One or more of the components, blocks, processes or other functional components may be implemented through a computer program that controls execution of a processor-based computing device of the system. It should also be noted that the various functions disclosed herein may be described using any number of combinations of hardware, firmware, and/or as data and/or instructions embodied in various machine-readable or computer-readable media, in terms of their behavioral, register transfer, logic component, and/or other characteristics. Computer-readable media in which such formatted data and/or instructions may be embodied include, but are not limited to, physical (non-transitory), non-volatile storage media in various forms, such as optical, magnetic or semiconductor storage media.

A computing device implementing the techniques described above can have the following example architecture. Other architectures are possible, including architectures with more or fewer components. In some implementations, the example architecture includes one or more processors (e.g., dual-core Intel® Processors), one or more output devices (e.g., LCD), one or more network interfaces, one or more input devices (e.g., mouse, keyboard, touch-sensitive display) and one or more computer-readable mediums (e.g., RAM, ROM, SDRAM, hard disk, optical disk, flash memory, etc.). These components can exchange communications and data over one or more communication channels (e.g., buses), which can utilize various hardware and software for facilitating the transfer of data and control signals between components.

The term “computer-readable medium” refers to a medium that participates in providing instructions to processor for execution, including without limitation, non-volatile media (e.g., optical or magnetic disks), volatile media (e.g., memory) and transmission media. Transmission media includes, without limitation, coaxial cables, copper wire and fiber optics.

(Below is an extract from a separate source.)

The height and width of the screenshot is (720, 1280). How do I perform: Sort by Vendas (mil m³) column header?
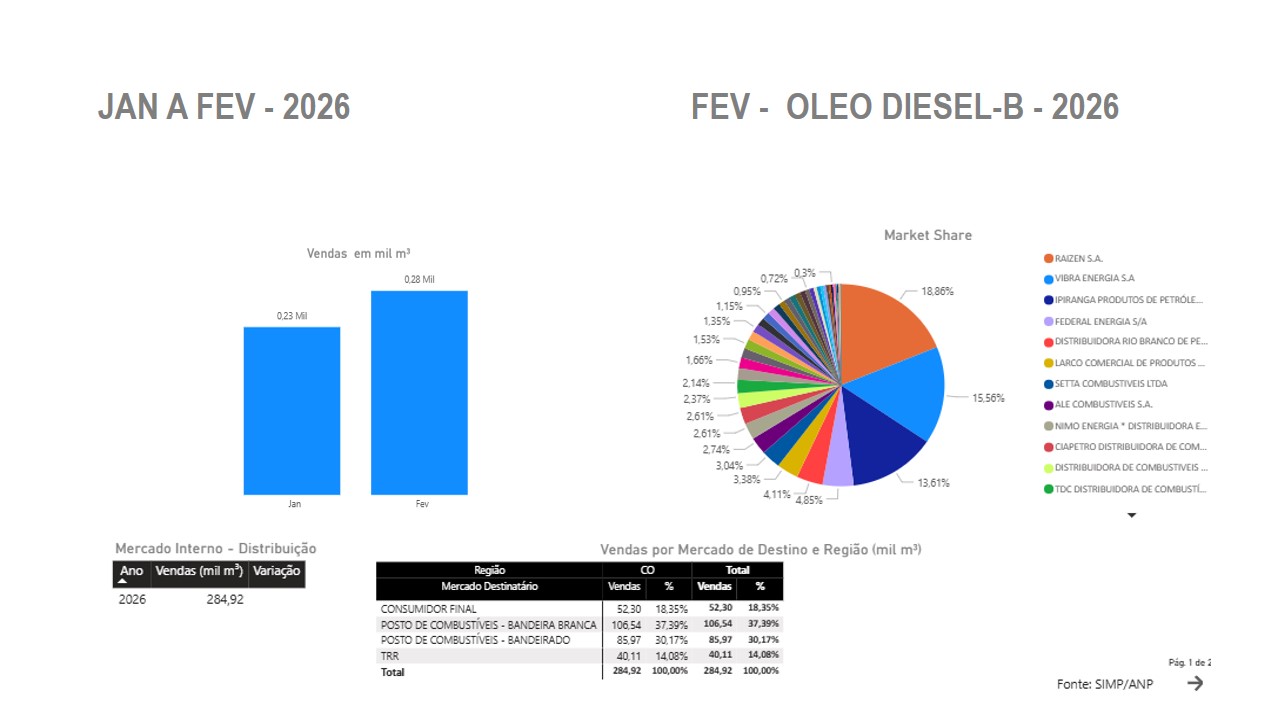click(199, 572)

Computer-readable medium can further include operating system (e.g., a Linux® operating system), network communication module, audio interface manager, audio processing manager and live content distributor. Operating system can be multi-user, multiprocessing, multitasking, multithreading, real time, etc. Operating system performs basic tasks, including but not limited to: recognizing input from and providing output to network interfaces and/or devices, keeping track and managing files and directories on computer-readable mediums (e.g., memory or a storage device); controlling peripheral devices; and managing traffic on the one or more communication channels. Network communications module includes various components for establishing and maintaining network connections (e.g., software for implementing communication protocols, such as TCP/IP, HTTP, etc.).

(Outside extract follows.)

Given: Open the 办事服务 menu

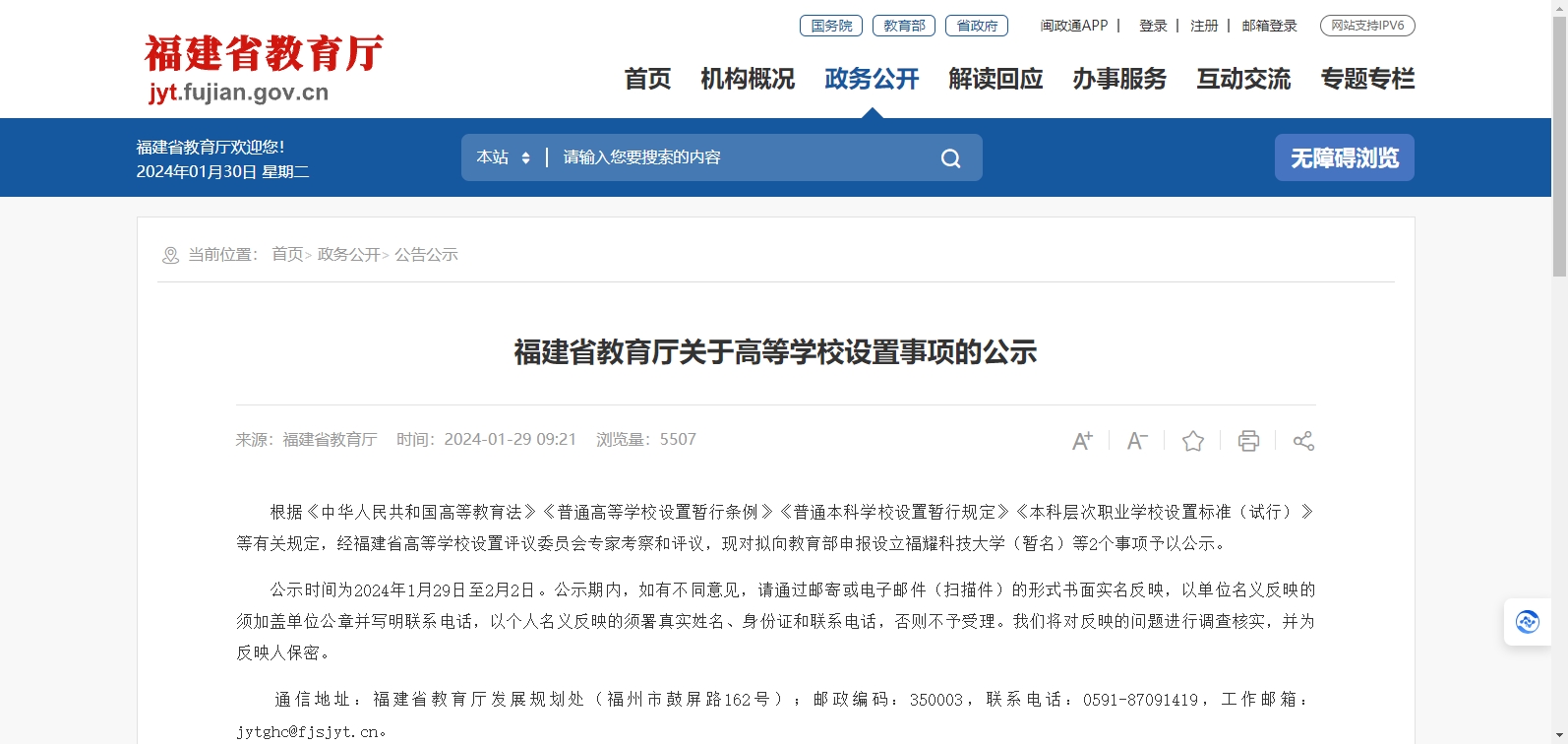Looking at the screenshot, I should coord(1119,79).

Architecture can be implemented in a parallel processing or peer-to-peer infrastructure or on a single device with one or more processors. Software can include multiple software components or can be a single body of code.

The described features can be implemented advantageously in one or more computer programs that are executable on a programmable system including at least one programmable processor coupled to receive data and instructions from, and to transmit data and instructions to, a data storage system, at least one input device, and at least one output device. A computer program is a set of instructions that can be used, directly or indirectly, in a computer to perform a certain activity or bring about a certain result. A computer program can be written in any form of programming language (e.g., Objective-C, Java), including compiled or interpreted languages, and it can be deployed in any form, including as a stand-alone program or as a module, component, subroutine, a browser-based web application, or other unit suitable for use in a computing environment.

Suitable processors for the execution of a program of instructions include, by way of example, both general and special purpose microprocessors, and the sole processor or one of multiple processors or cores, of any kind of computer. Generally, a processor will receive instructions and data from a read-only memory or a random access memory or both. The essential elements of a computer are a processor for executing instructions and one or more memories for storing instructions and data. Generally, a computer will also include, or be operatively coupled to communicate with, one or more mass storage devices for storing data files; such devices include magnetic disks, such as internal hard disks and removable disks; magneto-optical disks; and optical disks. Storage devices suitable for tangibly embodying computer program instructions and data include all forms of non-volatile memory, including by way of example semiconductor memory devices, such as EPROM, EEPROM, and flash memory devices; magnetic disks such as internal hard disks and removable disks; magneto-optical disks; and CD-ROM and DVD-ROM disks. The processor and the memory can be supplemented by, or incorporated in, ASICs (application-specific integrated circuits).

To provide for interaction with a user, the features can be implemented on a computer having a display device such as a CRT (cathode ray tube) or LCD (liquid crystal display) monitor or a retina display device for displaying information to the user. The computer can have a touch surface input device (e.g., a touch screen) or a keyboard and a pointing device such as a mouse or a trackball by which the user can provide input to the computer. The computer can have a voice input device for receiving voice commands from the user.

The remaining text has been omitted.